For now: rely on `ws.bufferedAmount` to detect slow consumers; if it exceeds a threshold (say 1MB), close the connection with code 1008 (policy violation) and log. Client reconnects. Worth implementing as a defensive measure even for pilot — prevents one slow client from eating all the memory.
```ts
function sendOutbound(conn: LiveConnection, msg: OutboundMessage) {
if (conn.ws.readyState !== WebSocket.OPEN) return;
if (conn.ws.bufferedAmount > config.LIVE_WS_BACKPRESSURE_THRESHOLD_BYTES) {
logger.warn({ connId: conn.id, buffered: conn.ws.bufferedAmount }, 'closing slow connection');
conn.ws.close(1008, 'back-pressure threshold exceeded');
return;
}
conn.ws.send(JSON.stringify(msg));
metrics.liveMessagesOutbound.inc({ type: msg.type });
}
```
(Update 1.5.1's `sendOutbound` to include this check; add `LIVE_WS_BACKPRESSURE_THRESHOLD_BYTES` config with default `1_048_576`.)
### `toPositionMessage`
```ts
function toPositionMessage(p: Position): Omit<PositionMessage, 'topic'> {
const msg: any = {
type: 'position',
deviceId: p.deviceId,
lat: p.latitude,
lon: p.longitude,
ts: p.ts.getTime(), // epoch ms; contract is number, not ISO string
};
if (p.speed != null) msg.speed = p.speed;
if (p.course != null) msg.course = p.course;
if (p.accuracy != null) msg.accuracy = p.accuracy;
if (p.attributes && Object.keys(p.attributes).length > 0) msg.attributes = p.attributes;
return msg;
}
```
Per the contract: omit fields rather than send `null` for absent values.
## Acceptance criteria
- [ ] `pnpm typecheck`, `pnpm lint`, `pnpm test` clean.
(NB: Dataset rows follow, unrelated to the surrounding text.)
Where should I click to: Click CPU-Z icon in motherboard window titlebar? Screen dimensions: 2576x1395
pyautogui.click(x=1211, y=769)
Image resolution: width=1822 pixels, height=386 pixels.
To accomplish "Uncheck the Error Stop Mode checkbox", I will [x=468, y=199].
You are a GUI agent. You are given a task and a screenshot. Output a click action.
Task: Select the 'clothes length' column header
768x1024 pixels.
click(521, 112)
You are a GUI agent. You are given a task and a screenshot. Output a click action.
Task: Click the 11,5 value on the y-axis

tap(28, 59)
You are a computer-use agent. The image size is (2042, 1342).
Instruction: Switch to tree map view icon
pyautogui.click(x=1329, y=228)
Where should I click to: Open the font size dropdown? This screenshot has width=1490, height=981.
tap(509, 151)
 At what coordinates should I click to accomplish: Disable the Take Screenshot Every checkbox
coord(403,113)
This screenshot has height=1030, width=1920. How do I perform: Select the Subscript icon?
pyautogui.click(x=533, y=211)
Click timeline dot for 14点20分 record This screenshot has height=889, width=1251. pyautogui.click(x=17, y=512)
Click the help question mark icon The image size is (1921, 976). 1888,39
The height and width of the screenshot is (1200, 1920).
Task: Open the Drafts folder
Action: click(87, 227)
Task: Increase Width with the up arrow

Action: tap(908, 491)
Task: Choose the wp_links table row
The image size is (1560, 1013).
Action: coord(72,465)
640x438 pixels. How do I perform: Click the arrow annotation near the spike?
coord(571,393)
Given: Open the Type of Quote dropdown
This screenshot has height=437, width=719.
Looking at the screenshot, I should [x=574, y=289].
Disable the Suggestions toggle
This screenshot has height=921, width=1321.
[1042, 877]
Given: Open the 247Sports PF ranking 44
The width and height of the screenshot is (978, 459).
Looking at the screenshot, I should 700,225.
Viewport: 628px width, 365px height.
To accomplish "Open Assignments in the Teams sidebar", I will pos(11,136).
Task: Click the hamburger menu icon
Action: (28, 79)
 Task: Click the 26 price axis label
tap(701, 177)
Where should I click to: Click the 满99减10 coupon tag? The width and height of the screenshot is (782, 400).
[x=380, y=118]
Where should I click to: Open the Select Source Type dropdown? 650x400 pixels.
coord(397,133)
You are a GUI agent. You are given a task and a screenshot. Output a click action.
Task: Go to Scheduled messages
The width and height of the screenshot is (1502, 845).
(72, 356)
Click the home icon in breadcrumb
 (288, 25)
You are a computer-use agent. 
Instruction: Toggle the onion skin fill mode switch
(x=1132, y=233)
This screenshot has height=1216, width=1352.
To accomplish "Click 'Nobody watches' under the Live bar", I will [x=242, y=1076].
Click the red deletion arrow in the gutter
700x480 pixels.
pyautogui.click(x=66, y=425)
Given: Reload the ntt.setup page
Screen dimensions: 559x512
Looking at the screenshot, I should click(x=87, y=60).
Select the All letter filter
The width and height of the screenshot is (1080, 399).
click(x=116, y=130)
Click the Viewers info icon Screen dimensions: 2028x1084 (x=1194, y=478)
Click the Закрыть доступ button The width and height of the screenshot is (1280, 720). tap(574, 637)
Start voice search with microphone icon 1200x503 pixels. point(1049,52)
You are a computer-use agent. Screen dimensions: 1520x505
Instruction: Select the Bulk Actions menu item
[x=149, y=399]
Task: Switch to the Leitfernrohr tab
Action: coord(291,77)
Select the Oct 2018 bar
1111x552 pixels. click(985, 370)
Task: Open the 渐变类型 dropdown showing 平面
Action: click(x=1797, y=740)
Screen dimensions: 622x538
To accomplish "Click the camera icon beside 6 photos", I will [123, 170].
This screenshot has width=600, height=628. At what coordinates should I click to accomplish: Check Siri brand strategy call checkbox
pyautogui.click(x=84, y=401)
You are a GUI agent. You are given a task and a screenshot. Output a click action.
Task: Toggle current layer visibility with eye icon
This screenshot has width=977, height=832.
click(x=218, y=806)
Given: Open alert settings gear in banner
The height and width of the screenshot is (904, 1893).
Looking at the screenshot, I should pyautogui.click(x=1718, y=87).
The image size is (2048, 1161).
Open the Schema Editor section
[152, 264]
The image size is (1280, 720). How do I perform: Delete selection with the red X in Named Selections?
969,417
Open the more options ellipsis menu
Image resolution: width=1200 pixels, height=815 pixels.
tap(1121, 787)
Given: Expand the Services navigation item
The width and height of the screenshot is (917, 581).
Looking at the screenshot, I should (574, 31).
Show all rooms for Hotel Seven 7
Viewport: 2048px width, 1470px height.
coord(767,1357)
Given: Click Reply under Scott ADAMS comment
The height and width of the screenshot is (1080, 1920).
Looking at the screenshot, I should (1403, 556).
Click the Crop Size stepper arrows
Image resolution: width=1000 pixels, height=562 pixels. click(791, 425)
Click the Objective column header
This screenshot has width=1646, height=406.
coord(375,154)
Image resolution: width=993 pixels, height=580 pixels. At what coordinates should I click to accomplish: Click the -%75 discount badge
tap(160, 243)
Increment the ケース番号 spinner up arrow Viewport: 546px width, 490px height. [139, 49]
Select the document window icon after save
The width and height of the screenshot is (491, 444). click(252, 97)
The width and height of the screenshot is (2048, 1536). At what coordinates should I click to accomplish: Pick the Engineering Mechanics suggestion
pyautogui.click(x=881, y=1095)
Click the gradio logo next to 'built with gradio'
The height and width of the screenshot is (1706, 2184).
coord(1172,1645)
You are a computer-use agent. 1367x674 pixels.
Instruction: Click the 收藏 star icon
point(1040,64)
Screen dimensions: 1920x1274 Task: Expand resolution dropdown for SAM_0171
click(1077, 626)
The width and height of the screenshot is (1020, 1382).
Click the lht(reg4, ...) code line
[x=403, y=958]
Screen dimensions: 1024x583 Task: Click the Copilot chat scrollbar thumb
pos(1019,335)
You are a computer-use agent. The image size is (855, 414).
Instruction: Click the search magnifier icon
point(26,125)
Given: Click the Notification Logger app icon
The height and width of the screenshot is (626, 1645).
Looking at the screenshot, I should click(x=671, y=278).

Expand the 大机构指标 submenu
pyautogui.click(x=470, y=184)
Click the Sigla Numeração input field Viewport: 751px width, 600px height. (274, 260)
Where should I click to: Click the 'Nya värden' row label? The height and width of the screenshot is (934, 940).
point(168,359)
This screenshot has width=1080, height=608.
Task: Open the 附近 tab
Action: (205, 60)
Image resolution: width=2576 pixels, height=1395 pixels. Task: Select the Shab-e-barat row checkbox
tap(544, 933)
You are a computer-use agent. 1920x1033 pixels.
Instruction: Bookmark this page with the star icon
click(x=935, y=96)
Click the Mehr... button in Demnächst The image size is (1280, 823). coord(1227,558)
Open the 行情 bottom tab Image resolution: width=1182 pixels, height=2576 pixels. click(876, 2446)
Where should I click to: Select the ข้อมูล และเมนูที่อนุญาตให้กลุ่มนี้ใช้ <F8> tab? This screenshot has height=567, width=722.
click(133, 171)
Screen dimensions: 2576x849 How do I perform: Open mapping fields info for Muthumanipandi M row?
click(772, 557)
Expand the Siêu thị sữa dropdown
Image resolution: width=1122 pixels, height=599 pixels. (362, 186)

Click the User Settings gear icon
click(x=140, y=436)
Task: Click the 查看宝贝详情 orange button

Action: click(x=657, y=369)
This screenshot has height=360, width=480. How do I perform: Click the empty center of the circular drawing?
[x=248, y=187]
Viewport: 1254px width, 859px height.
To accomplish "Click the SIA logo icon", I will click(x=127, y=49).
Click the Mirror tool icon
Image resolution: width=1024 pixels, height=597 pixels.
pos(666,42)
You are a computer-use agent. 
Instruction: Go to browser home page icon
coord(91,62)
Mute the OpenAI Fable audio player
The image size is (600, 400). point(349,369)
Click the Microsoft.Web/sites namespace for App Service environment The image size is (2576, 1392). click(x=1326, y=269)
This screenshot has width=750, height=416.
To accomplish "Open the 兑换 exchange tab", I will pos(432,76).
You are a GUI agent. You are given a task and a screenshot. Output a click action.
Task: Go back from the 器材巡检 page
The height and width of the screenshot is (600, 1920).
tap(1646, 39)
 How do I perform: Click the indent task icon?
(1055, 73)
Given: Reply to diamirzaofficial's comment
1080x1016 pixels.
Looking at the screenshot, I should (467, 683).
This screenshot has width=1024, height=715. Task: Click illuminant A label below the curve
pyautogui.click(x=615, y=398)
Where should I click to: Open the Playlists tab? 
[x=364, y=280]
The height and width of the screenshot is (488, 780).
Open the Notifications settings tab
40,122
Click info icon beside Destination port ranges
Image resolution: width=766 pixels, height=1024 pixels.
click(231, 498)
- [ ] `pnpm dev` boots; logs show both consumer groups joining (`processor` and `live-broadcast-{instance_id}`).
- [ ] With a subscribed `wscat` client and a synthetic position published to `telemetry:teltonika`, the client receives a `{"type":"position",...}` frame within ~100ms.
- [ ] A second `wscat` client subscribed to the same event also receives the message.
- [ ] An orphan position (device not in any `entry_devices` row) increments `processor_live_broadcast_orphan_records_total` and emits no WS message.
- [ ] After 30s, modifying `entry_devices` directly in Postgres and publishing a position routes correctly to the new event's subscribers.
- [ ] Broadcast lag p50 < 100ms, p95 < 500ms with a small subscriber count (≤20).
## Risks / open questions
- **30s staleness window** is acceptable for pilot but worth surfacing in operator docs. "If you just registered a device, wait 30s before expecting it on the map" is a reasonable line in the dogfood README.
- **Memory cost of `DeviceEventMap`.** For 500 devices × 10 events average, ~5000 entries. Trivial.
- **What about devices registered to *multiple* events at the same time?** Schema allows it (one device on multiple `entry_devices` rows). Fan-out handles it: each event's subscribers get the message. The SPA may want to filter by event on its end if it's showing a single event.
- **Memory leak from `topicConnections` if registry isn't cleaning up.** Defensive: log a warning if `registry.stats().topics` exceeds a sanity threshold (e.g. 1000) to surface a leak before it OOMs.
## Done
Landed in `c07ea0e`. Key implementation decisions:
- `CodecError`/`decodePosition` moved to `src/shared/codec.ts`; `Position`/`AttributeValue` moved to `src/shared/types.ts`. Both `src/core/` and `src/live/` re-export from shared to preserve existing import paths.
- `broadcast.ts` ACKs all stream entries immediately (durability not needed for fan-out).
- Test uses a `stopSignal` Promise to coordinate between the broadcast loop and the test's `stop()` call, avoiding the tight-loop OOM that naive polling triggers.